I think it was French police who wore capes with weights in the bottom edge to allow them to swirl it around and wrap a limb of a felon or cover the face to hinder them. At least a trick a rogue/swashbuckler could use.

In Alan Dean Foster's Spellsinger, the lead character uses a cape with a supply of gold coins sewn into a pouch in the bottom edge as both an improvised club and a backup money supply.

(After all, they might rob your pocket--but who would think to rob your cape?)
 


Somewhere I remember seeing a duelists cloak listed.....its a weighted cloak. The phrase cloak and dagger comes from a combat style...dueling using daggers with cloaks as either entangling items, or wrap it around your arm for protection(makeshift buckler). Cloaks are also quite warm and dry(this coming from someone who has one, and wears it at SCA events quite regularly). Cloaks are useful for covering up things you want hidden....you dont always want people to notice that shiny magical sword on your hip. Or the jeweled dagger you keep on your person.

Also.....a dark cloak hood, when pulled over your head when you sit in the back corner of a tavern makes you look sinister. :D
 

Hmmm, the urge to go into the differences between capes, cloaks, mantles, and caped cloaks is difficult to fight down...

The reason to wear one is that they are very good at shedding rain and snow, and were popular in places where it rained and snowed a lot. In other places they were merely fashion symbols. Now ruffs are a fashion statement that I never understood...

The Auld Grump
 

caudor said:
From looking at fantasy artwork, it seems that heroes and capes (sometimes cloaks) go together. (snip) Are capes a sign of social status or have some specific utility that make them worthwhile?
They are warm. They can be used as a blanket, a bed, a pillow. They are also (if made of felt) pretty darn waterproof.
I can't think of any tactical benefits from wearing a cape.
They're very distracting, and can be used quite effectively to snag enemy blades. Watch the Salkind Brothers production of The Three Musketeers.
 

Because the *coat* had not yet been invented - and was difficult for the most part to sew in any fashion so as to keep you dry.

Even after the coat had been invented - it was expensive and it frequently leaked. Cloaks were not and did not (as much).

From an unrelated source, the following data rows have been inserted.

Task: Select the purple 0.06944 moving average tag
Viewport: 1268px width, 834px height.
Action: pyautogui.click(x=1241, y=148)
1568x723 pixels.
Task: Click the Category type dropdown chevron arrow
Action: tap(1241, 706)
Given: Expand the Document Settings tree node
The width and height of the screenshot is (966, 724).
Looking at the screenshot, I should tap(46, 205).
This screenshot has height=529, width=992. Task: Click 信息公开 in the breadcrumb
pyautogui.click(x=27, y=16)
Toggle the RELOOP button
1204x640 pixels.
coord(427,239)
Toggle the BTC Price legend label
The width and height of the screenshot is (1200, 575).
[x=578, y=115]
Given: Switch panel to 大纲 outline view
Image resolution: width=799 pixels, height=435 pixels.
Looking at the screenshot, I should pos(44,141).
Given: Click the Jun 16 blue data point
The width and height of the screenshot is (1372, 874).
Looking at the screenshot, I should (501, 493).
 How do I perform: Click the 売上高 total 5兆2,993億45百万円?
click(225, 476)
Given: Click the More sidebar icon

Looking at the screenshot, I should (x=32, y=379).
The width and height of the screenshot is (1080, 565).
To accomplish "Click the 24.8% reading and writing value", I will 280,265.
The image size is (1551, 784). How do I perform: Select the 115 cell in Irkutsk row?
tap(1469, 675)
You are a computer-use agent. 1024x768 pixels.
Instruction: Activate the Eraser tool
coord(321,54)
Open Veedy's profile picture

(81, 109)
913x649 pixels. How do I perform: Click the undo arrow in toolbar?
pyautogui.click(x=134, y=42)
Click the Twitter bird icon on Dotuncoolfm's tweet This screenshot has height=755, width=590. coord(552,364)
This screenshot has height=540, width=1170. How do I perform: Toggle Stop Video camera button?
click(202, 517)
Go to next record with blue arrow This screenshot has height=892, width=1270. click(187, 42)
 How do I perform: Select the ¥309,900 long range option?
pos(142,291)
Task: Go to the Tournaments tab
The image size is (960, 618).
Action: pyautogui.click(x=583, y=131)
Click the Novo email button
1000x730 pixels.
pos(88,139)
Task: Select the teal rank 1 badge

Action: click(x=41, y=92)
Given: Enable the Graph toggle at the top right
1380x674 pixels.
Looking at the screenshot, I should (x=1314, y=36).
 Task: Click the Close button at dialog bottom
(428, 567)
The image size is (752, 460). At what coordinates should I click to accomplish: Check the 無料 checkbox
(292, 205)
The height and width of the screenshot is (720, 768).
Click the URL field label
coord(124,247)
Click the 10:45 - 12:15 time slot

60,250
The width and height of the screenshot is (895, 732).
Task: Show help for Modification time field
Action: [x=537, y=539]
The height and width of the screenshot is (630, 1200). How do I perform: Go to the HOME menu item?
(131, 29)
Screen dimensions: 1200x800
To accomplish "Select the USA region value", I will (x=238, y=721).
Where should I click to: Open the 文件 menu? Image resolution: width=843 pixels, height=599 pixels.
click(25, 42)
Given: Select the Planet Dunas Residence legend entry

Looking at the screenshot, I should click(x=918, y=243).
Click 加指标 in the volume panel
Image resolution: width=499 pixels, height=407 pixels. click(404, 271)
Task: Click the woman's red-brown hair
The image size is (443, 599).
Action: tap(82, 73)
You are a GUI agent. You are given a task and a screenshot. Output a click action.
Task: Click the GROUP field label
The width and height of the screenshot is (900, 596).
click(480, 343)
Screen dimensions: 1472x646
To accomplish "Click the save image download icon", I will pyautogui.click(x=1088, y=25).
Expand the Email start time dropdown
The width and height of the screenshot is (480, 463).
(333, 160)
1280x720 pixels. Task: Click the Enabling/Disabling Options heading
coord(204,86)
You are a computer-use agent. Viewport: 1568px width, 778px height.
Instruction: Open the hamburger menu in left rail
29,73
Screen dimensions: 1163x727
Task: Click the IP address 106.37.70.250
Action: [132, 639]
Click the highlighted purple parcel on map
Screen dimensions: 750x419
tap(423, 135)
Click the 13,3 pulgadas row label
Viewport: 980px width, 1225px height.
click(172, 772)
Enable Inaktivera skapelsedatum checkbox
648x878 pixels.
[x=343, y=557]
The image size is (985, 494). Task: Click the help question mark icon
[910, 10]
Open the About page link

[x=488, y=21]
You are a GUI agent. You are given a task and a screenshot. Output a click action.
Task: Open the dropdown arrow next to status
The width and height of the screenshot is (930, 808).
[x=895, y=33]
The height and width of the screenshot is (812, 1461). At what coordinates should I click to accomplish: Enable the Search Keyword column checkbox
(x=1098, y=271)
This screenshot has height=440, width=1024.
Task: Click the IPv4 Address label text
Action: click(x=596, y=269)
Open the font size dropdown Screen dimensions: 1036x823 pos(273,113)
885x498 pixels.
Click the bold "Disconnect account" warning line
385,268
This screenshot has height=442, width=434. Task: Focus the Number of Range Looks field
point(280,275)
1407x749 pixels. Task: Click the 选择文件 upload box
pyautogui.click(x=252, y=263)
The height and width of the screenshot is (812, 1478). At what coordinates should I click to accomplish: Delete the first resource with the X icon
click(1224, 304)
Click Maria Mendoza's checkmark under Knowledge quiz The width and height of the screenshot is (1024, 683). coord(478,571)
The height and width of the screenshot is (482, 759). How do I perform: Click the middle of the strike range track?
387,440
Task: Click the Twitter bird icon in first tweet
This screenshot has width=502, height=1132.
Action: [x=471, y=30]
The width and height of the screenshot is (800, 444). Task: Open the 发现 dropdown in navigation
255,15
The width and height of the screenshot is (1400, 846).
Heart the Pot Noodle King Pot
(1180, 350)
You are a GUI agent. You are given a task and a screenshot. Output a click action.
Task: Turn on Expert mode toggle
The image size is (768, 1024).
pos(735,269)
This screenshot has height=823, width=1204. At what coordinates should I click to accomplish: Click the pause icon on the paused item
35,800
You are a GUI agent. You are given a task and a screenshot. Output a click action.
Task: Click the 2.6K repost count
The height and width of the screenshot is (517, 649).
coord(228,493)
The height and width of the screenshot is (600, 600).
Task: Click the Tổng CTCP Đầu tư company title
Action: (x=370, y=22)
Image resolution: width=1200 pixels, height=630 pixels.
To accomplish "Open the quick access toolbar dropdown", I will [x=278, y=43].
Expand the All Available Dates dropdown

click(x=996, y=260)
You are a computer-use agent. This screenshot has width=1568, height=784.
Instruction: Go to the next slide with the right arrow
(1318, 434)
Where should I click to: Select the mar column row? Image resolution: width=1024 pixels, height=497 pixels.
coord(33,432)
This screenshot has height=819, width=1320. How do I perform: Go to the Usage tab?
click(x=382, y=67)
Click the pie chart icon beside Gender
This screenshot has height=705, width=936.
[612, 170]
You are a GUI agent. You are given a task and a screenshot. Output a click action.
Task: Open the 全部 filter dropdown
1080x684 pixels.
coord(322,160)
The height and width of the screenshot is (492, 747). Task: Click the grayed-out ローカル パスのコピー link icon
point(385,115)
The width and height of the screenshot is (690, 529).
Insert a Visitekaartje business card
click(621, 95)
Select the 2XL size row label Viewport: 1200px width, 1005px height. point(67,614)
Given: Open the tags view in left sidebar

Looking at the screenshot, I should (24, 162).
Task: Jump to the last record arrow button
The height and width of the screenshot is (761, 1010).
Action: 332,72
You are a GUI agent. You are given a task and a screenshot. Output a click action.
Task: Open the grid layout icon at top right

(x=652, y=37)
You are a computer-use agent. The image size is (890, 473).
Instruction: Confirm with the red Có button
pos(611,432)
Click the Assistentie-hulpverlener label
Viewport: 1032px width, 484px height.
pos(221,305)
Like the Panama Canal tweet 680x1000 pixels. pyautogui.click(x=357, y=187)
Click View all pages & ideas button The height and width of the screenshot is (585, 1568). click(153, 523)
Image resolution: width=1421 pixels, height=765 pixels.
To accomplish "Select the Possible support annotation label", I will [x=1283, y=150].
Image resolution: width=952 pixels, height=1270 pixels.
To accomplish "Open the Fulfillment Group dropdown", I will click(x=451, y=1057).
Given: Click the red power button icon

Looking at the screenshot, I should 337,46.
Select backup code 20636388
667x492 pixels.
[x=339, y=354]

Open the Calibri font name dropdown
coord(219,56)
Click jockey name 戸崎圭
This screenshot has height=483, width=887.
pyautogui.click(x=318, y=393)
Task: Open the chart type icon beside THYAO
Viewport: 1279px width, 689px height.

Fashion has its own momentum. A long coat had to be split in order to ride a horse (even the longrider was split). A cloak did not suffer from this design flaw. Moreover, cloaks and capes were easy. They required little in the way of sewing or buttons. We did not have sewing machines during the time when these were de rigeur.

A cape is simply a short cloak. You don't wear a trench in July do you? Sometimes - you still were a jacket though. Same difference.

Which is not to say that fashion did not have a lot to do with it; but the assumption that there were easy and econmical alternatives is in large part incorrect.

As we moved towards an industrialized society with sewing machines and carriages and trains - coats became far more fashionable and economical and efficient; at the same time the cloak became rare - then quaint - until now it is wholly eccentric.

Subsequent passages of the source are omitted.